In his new book, entitled "Ghost Boy: My Escape From A Life Locked Inside My Own Body," Pistorius describes some of the unspeakable abuse and turture he endured while remaining completely helpless. "There was never a care home that I was in where there wasn't some degree of abuse. Even if it didn't [happen] to me, I witnessed it happening to others," he said.

But after several years of hiding inside of his own mind to mask the pain, Martin began to wake up in 2001, thanks to the awareness of one caregiver who recommended he start responsive treatment at the Center for Augmentative and Alternative Communication.

"She was the catalyst who changed everything. Had it not been for her, I would probably either be dead or forgotten in a care home somewhere," he said during the interview.

Martin's life truly reached a turning point when he met his current wife, Joanna, in 2008. They met through Martin's sister and communicated for the first time through Skype. "(He) had such a nice smile and I just thought he's really attractive," Joanna recalled. "He seemed like such a kind person."

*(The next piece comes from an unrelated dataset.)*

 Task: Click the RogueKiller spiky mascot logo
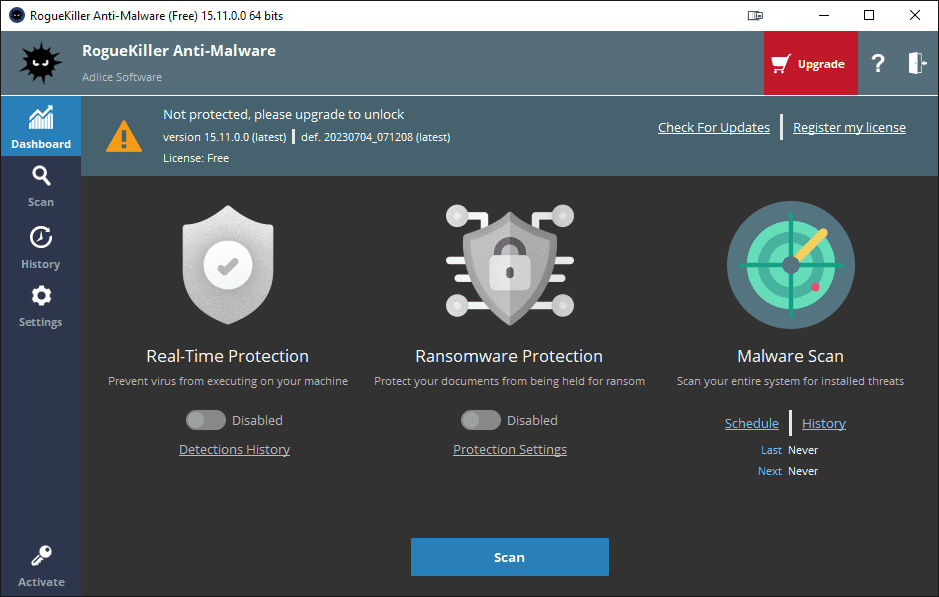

While the two had originally planned to not have children after their 2009 wedding, they're now hoping to start a family. And through it all, Martin has remained optimistic and grateful for life's simple things that he may have taken for granted otherwise.

"Life can change so quickly, too, that it is good to appreciate what you have in this moment," he added.

But the man's faith in God has been a big part of his recovery and optimistic view, thanks to his wife. He mentioned in a previous interview that his wife is the one who taught him to understand the meaning of the Bible verse in 1 Corinthians 13: "And now these three remain: faith, hope and love. But the greatest of these is love."

And he has some faith-based advice of his own for everyone who hears his message: "Treat everyone with kindness, dignity, compassion and respect - irrespective of whether you think they understand or not. Never underestimate the power of the mind, the importance of love and faith, and never stop dreaming."